====== Material provided

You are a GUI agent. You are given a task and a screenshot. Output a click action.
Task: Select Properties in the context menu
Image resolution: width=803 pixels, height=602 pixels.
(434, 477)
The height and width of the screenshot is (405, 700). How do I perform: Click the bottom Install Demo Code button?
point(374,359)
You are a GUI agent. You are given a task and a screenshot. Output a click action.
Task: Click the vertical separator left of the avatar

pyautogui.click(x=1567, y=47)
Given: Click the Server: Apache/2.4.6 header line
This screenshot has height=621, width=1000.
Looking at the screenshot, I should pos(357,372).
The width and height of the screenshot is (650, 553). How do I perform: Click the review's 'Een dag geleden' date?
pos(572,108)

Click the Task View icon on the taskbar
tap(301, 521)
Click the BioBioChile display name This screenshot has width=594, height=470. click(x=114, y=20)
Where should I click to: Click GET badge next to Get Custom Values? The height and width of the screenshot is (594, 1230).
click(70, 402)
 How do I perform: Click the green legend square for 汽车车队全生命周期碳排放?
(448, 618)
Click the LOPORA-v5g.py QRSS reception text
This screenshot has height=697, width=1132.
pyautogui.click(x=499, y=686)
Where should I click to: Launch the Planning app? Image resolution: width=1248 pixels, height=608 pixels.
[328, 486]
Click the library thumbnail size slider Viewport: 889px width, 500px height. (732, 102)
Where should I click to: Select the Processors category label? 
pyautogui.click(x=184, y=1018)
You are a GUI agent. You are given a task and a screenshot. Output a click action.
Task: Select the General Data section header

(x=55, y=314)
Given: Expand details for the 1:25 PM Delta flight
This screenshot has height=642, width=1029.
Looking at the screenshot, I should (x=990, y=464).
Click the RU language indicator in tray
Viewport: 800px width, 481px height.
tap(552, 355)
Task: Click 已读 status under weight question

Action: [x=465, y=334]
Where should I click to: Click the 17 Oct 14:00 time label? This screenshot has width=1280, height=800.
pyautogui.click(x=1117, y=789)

============

**Instructions for the task**
All lines from the one containing "Click the library" to the end of the records are to be duplicated exactly, and no other lines are to be given.

**Output for this exercise**
Click the library thumbnail size slider Viewport: 889px width, 500px height. (732, 102)
Where should I click to: Select the Processors category label? 
pyautogui.click(x=184, y=1018)
You are a GUI agent. You are given a task and a screenshot. Output a click action.
Task: Select the General Data section header

(x=55, y=314)
Given: Expand details for the 1:25 PM Delta flight
This screenshot has height=642, width=1029.
Looking at the screenshot, I should (x=990, y=464).
Click the RU language indicator in tray
Viewport: 800px width, 481px height.
tap(552, 355)
Task: Click 已读 status under weight question

Action: [x=465, y=334]
Where should I click to: Click the 17 Oct 14:00 time label? This screenshot has width=1280, height=800.
pyautogui.click(x=1117, y=789)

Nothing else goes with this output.